• **What to produce**: Please restate exactly what appears in the records below from the first line to the line where "Screen dimensions: 1024x465" is, that line included.

• **Data for this task**:
# # # # #

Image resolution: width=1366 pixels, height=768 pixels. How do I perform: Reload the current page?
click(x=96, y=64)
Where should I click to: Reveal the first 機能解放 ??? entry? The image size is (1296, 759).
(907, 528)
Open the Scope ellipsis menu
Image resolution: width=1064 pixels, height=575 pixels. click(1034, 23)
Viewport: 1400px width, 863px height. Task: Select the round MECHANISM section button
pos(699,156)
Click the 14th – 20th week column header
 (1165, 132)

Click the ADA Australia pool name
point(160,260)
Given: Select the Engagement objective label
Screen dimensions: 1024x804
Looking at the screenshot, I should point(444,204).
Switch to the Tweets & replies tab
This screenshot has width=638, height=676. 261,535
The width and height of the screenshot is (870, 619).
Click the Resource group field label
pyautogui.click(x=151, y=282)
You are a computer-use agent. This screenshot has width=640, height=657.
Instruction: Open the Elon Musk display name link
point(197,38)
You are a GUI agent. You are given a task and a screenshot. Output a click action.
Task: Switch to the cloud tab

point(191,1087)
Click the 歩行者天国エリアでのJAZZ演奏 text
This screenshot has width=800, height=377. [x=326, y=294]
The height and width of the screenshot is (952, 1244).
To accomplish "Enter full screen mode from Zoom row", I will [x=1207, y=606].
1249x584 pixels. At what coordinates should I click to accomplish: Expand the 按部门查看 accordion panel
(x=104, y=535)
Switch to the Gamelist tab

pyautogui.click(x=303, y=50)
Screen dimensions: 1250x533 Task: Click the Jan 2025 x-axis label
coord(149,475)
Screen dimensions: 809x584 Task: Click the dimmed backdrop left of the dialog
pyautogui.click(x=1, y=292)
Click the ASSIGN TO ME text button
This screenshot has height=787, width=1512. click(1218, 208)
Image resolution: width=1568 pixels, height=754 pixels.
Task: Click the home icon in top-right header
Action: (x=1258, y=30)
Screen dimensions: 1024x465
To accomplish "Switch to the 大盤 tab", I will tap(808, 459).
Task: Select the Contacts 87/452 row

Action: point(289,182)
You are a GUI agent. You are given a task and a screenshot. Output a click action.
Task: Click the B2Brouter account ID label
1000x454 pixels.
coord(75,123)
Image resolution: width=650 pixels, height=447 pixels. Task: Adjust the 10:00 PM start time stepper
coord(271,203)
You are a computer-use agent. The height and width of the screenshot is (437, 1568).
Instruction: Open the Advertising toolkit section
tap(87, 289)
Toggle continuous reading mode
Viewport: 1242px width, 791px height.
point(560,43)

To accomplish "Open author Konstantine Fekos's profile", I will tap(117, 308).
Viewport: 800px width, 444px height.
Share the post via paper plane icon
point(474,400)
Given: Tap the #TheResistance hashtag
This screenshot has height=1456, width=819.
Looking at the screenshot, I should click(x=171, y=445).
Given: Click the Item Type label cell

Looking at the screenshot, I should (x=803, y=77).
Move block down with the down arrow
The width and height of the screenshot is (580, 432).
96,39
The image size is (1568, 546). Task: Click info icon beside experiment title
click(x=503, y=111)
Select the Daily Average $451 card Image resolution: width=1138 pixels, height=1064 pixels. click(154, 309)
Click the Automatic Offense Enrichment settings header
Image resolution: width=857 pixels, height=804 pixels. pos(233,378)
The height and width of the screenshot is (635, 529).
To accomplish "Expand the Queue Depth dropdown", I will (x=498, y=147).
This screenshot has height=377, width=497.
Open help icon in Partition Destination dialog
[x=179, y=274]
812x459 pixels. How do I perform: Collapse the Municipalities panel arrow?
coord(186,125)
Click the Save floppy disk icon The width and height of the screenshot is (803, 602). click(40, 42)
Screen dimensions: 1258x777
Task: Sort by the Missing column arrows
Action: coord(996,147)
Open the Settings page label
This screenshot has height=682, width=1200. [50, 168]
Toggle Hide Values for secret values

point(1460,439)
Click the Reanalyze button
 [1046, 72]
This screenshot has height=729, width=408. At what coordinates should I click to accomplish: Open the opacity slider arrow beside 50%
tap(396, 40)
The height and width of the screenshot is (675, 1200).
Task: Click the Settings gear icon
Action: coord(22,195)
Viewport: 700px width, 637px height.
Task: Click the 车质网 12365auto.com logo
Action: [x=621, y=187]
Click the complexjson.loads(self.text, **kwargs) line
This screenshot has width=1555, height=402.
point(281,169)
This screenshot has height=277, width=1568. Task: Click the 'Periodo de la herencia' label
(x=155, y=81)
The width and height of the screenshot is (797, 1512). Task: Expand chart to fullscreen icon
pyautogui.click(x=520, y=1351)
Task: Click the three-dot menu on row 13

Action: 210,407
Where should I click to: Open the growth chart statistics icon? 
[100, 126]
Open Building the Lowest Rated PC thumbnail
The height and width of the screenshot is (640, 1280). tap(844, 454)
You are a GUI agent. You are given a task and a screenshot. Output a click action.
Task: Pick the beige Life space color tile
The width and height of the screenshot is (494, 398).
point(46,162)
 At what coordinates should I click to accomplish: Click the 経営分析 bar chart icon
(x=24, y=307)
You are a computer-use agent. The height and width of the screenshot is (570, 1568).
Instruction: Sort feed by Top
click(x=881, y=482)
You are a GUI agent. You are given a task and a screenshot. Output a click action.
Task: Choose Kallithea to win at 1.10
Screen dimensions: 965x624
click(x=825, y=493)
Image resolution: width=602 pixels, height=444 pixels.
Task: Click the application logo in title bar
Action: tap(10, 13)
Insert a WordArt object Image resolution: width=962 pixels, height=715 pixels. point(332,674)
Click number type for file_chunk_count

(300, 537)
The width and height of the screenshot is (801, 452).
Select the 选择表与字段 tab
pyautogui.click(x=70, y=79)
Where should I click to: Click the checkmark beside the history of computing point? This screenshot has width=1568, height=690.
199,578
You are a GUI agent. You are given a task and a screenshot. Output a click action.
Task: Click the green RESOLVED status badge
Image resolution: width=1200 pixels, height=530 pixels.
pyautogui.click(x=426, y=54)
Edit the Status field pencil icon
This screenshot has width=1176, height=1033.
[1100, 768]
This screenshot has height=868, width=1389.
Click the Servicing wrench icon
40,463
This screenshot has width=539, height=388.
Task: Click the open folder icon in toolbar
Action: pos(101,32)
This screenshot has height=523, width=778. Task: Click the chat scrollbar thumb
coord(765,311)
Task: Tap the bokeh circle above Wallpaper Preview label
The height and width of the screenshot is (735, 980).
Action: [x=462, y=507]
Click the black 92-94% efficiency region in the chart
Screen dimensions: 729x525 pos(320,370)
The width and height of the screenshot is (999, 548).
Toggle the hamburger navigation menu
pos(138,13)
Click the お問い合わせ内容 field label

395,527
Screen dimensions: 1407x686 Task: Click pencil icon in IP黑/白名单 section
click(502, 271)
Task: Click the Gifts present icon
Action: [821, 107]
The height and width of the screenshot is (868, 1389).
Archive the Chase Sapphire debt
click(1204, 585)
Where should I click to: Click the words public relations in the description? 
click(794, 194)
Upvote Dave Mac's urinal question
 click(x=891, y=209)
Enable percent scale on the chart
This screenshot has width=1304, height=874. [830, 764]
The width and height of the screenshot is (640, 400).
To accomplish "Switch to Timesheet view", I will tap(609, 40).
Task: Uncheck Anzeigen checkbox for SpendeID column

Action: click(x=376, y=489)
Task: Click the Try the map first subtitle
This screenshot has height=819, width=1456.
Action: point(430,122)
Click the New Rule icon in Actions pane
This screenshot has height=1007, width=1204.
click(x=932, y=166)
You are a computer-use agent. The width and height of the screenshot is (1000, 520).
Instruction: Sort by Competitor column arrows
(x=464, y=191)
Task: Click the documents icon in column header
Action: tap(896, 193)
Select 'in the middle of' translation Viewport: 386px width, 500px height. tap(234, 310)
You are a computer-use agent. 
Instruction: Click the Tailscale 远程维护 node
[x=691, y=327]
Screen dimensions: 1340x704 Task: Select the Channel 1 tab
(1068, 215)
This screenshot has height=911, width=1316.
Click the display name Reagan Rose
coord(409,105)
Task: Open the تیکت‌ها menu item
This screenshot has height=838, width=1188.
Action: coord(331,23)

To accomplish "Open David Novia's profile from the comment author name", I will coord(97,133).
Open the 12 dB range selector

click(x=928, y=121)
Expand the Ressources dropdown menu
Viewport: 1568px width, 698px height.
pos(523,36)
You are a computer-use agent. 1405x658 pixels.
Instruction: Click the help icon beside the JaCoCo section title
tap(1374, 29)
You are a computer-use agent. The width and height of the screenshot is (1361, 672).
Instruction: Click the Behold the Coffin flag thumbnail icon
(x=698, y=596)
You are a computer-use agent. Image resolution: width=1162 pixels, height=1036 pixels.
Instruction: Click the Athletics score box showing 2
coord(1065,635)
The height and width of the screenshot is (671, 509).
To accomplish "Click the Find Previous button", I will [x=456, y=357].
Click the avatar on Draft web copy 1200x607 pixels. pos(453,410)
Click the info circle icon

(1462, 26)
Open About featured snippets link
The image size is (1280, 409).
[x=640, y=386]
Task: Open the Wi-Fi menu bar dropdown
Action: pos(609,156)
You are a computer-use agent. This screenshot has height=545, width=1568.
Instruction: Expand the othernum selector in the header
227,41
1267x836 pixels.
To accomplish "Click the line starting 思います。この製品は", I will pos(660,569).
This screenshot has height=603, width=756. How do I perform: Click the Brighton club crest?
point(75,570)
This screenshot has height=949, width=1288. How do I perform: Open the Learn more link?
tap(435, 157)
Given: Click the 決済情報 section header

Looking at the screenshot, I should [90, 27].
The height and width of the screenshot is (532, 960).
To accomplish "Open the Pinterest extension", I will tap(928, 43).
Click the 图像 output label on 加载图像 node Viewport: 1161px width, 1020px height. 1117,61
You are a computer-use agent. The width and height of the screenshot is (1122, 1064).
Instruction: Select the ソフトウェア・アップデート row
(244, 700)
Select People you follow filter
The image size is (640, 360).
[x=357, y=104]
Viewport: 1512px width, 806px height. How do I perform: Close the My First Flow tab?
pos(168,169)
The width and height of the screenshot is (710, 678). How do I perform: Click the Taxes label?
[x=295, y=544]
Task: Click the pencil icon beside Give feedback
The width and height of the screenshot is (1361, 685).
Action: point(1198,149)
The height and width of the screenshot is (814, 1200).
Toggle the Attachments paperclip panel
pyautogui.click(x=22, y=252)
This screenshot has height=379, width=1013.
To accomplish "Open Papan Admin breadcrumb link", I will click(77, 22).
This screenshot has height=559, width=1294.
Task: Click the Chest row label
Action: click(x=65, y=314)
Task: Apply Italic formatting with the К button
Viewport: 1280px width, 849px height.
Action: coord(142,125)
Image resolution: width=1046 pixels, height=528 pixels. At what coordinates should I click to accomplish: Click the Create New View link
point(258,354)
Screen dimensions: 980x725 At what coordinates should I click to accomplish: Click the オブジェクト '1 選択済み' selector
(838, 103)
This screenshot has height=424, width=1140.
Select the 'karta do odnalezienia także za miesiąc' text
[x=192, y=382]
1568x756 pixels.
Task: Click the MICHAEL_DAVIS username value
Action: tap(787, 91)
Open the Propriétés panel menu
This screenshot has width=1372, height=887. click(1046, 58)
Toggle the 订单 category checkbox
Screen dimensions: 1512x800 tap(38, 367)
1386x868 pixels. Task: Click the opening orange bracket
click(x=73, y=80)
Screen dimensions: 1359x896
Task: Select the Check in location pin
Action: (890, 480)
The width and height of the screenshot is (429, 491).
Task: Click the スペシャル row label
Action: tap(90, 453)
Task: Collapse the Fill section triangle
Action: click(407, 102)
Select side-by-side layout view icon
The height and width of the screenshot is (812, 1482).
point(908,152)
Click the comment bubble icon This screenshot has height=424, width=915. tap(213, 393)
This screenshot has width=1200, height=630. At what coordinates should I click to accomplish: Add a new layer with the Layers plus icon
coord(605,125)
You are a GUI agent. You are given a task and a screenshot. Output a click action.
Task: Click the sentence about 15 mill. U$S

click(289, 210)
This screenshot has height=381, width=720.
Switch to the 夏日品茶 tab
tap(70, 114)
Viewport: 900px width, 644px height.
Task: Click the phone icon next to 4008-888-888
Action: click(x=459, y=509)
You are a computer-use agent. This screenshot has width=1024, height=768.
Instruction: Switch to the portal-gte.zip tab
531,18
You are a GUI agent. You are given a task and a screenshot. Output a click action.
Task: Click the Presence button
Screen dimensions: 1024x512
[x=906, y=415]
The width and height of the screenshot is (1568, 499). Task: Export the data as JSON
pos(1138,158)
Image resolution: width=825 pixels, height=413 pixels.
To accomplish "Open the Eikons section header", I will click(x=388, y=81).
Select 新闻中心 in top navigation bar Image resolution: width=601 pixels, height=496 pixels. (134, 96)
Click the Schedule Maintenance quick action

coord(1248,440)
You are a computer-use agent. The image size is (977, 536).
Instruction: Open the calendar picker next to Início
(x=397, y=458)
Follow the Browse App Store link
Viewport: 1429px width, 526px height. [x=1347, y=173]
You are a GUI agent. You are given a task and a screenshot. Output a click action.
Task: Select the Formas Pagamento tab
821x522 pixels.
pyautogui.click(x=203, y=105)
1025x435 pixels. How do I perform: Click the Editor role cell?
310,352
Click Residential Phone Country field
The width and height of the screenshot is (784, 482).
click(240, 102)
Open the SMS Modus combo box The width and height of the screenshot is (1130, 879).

# # # # #

• **Written solution**:
Image resolution: width=1366 pixels, height=768 pixels. How do I perform: Reload the current page?
click(x=96, y=64)
Where should I click to: Reveal the first 機能解放 ??? entry? The image size is (1296, 759).
(907, 528)
Open the Scope ellipsis menu
Image resolution: width=1064 pixels, height=575 pixels. click(1034, 23)
Viewport: 1400px width, 863px height. Task: Select the round MECHANISM section button
pos(699,156)
Click the 14th – 20th week column header
 (1165, 132)

Click the ADA Australia pool name
point(160,260)
Given: Select the Engagement objective label
Screen dimensions: 1024x804
Looking at the screenshot, I should point(444,204).
Switch to the Tweets & replies tab
This screenshot has width=638, height=676. 261,535
The width and height of the screenshot is (870, 619).
Click the Resource group field label
pyautogui.click(x=151, y=282)
You are a computer-use agent. This screenshot has width=640, height=657.
Instruction: Open the Elon Musk display name link
point(197,38)
You are a GUI agent. You are given a task and a screenshot. Output a click action.
Task: Switch to the cloud tab

point(191,1087)
Click the 歩行者天国エリアでのJAZZ演奏 text
This screenshot has width=800, height=377. [x=326, y=294]
The height and width of the screenshot is (952, 1244).
To accomplish "Enter full screen mode from Zoom row", I will [x=1207, y=606].
1249x584 pixels. At what coordinates should I click to accomplish: Expand the 按部门查看 accordion panel
(x=104, y=535)
Switch to the Gamelist tab

pyautogui.click(x=303, y=50)
Screen dimensions: 1250x533 Task: Click the Jan 2025 x-axis label
coord(149,475)
Screen dimensions: 809x584 Task: Click the dimmed backdrop left of the dialog
pyautogui.click(x=1, y=292)
Click the ASSIGN TO ME text button
This screenshot has height=787, width=1512. click(1218, 208)
Image resolution: width=1568 pixels, height=754 pixels.
Task: Click the home icon in top-right header
Action: (x=1258, y=30)
Screen dimensions: 1024x465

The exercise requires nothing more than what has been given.